Regulations last checked for updates: Nov 25, 2024

Title 45 - Public Welfare last revised: Nov 19, 2024
§ 613.1 - General provisions.

This part sets forth the National Science Foundation procedures under the Privacy Act of 1974. The rules in this part apply to all records in systems of records maintained by NSF that are retrieved by an individual's name or personal identifier. They describe the procedures by which individuals, as defined in the Privacy Act, may request access to records about themselves and request amendment or correction of those records. All Privacy Act requests for access to records are also processed under the Freedom of Information Act, 5 U.S.C. 552 (as provided in part 612 of this chapter), which gives requesters the benefit of both statutes. Notice of systems of records maintained by the National Science Foundation are published in the Federal Register. This part also includes regulations required by the Social Security Fraud Prevention Act of 2017 to limit the use of Social Security numbers on documents mailed by the National Science Foundation (NSF or Foundation).

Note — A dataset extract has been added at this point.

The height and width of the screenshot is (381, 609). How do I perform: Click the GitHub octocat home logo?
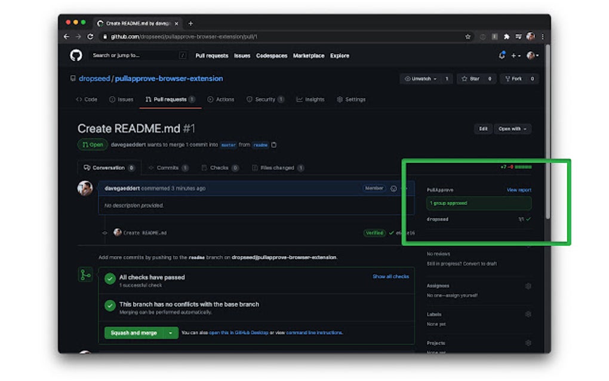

[70 FR 43068, July 26, 2005, as amended at 87 FR 64169, Oct. 24, 2022]
§ 613.2 - Requesting access to records.

(a) Where to make a request. You may make a request for access to NSF records about yourself by appearing in person at the National Science Foundation or by making a written request. If you choose to visit the Foundation, you must contact the NSF Security Desk and ask to speak with the Foundation's Privacy Act Officer of the General Counsel. Written requests should be sent to the NSF Privacy Act Officer, National Science Foundation, 4201 Wilson Boulevard, Suite 1265, Arlington, VA 22230. Written requests are recommended, since in many cases it may take several days to determine whether a record exists, and additional time may be required for record(s) retrieval and processing.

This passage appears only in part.